London police question four terror suspects after raids

A Metropolitan Police spokesman said so-called Hatton rounds — special shotgun ammunition used to breach doors and tyres — were “specifically used to disable a car” in the arrests in east London. “They were used to shoot at tyres. No one was injured,” the spokesman told AFP. The arrest took place in a street about 200 metres from the Tower of London, one of London’s busiest tourist attractions. Armed officers were involved in all of the arrests. All four men were being held at a police station in south London on suspicion of the commission, preparation or instigation of acts of terrorism. Under British counter-terror laws the suspects can be held for 48 hours and police can then apply for warrants to hold them for up to 14 days from the time of arrest.
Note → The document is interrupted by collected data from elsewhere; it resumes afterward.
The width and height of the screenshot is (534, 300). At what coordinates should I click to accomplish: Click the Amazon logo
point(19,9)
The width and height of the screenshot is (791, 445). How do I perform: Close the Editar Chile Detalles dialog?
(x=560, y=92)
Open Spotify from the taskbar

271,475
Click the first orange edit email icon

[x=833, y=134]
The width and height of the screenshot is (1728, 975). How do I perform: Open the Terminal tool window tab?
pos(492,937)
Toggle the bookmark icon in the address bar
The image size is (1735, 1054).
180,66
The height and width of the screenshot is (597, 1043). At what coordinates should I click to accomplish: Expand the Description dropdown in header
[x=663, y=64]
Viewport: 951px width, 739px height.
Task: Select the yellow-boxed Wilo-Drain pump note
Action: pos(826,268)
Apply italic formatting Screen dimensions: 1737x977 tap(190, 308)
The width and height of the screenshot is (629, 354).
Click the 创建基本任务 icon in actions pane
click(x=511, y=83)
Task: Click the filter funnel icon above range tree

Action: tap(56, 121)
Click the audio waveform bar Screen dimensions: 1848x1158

Police said the raids were the result of a “pre-planned intelligence operation” and added that “public safety remains our overriding concern”. The BBC quoted government officials as saying that a decision to act was taken on Sunday to dismantle the “potentially very serious” plot, although it was not on the scale of previous large-scale bomb plots. A witness to the arrest in Notting Hill, in an upmarket street lined with boutiques and restaurants, said the arrested man “didn’t look like a terrorist”. Ramin Massodi, a worker at a Persian restaurant, said specialist officers in several cars pushed the suspect up against the glass of the restaurant.